### TASK DESCRIPTION:
In the entries below, find the line with "Identify the click" and the line with "[button] (12, 254)". Print those two and everything between them exactly, and nothing else.

### AVAILABLE DATA:

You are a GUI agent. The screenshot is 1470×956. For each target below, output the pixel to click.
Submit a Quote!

==

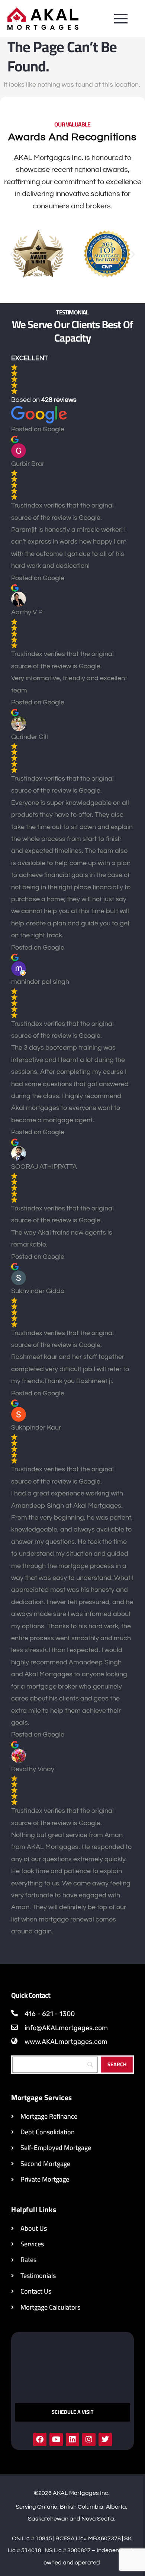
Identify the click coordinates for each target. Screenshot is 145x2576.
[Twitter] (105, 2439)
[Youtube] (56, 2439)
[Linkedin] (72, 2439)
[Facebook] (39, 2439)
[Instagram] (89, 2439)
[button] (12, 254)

### EXERCISE ANSWER:
Identify the click coordinates for each target. Screenshot is 145x2576.
[Twitter] (105, 2439)
[Youtube] (56, 2439)
[Linkedin] (72, 2439)
[Facebook] (39, 2439)
[Instagram] (89, 2439)
[button] (12, 254)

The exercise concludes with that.